July 24, 2007 They may seem deceptively innocuous mixed in with other waterfowl, but bar-headed geese can do with ease what most elite high altitude athletes can’t. Now a UBC zoologist is learning how.
Native to South and Central Asia, bar-headed geese, named for the dark stripes on the backs of their heads, are often bred in captivity as domestic garden birds. In the wild, they migrate annually between India and the Tibetan plateau in China, flying over the world’s highest mountains on their way.
“They fly at altitudes up to 9,000 metres,” says Zoology PhD candidate Graham Scott. “That’s the equivalent of humans running a marathon at the altitudes commercial airlines fly.”
Even at rest, humans struggle to cope with the low oxygen environments at high altitude. Mountaineers train for years before attempting to reach the peak of Mount Everest, where less than a quarter of the oxygen at sea level is available. Even with supplemental oxygen it takes them several weeks to summit. Some members of the highest human settlement -- La Rinconada, a mining village in Peru, at 5,100 metres elevation -- still suffer from lifelong symptoms of mountain sickness including headaches, nausea and sleep disorders.

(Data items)

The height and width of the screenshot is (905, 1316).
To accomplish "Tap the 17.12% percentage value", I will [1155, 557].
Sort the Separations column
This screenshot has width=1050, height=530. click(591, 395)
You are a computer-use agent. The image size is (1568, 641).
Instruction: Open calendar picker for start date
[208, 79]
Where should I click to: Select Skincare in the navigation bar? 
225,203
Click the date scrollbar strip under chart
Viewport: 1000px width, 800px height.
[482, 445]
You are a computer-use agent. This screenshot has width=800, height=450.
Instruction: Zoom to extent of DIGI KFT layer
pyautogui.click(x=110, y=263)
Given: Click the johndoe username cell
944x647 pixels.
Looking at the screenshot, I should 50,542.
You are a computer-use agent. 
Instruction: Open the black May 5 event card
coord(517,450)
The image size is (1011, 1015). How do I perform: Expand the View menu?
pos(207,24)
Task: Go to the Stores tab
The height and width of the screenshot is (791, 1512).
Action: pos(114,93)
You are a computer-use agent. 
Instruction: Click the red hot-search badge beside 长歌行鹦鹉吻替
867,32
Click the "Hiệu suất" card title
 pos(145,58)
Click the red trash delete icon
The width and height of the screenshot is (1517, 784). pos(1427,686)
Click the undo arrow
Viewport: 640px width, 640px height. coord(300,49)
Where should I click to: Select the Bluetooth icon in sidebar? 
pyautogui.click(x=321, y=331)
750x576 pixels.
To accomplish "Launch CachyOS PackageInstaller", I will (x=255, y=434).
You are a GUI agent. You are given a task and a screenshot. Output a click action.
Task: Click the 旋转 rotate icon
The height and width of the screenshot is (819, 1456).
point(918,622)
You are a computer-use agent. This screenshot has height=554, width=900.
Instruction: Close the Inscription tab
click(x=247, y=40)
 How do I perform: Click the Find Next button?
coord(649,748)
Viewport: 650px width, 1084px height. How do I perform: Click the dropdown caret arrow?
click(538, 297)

**WORK TO BE COMPLETED**.
Please carry on the text about bar-headed geese from the point where it stops. These rows were taken from a different source than the text.

**SOLVED PROBLEM**.
Scientists have known that the blood of bar-headed geese -- specifically their haemoglobin -- is better at holding onto oxygen than low-altitude birds. “But there’s long been suspicion that something else is contributing to their extraordinary abilities,” says Scott.
By simulating high altitude conditions in the lab, Scott has learned one of the bar-headed goose’s secrets: Unlike humans and many other mammals, which take more frequent breaths to accommodate a lack of oxygen -- think running up stairs -- bar-headed geese take much deeper breaths.
“They take in almost twice as much air per breath as low-altitude birds and thus extract a lot more oxygen,” says Scott. “That, coupled with the ability to carry more oxygen in their blood, allows bar-headed geese to send more oxygen to their flight muscles, fueling the metabolism required to fly.”
The new insight allows scientists to better understand the limitations of human physiology and potentially find ways to exceed them, says Scott.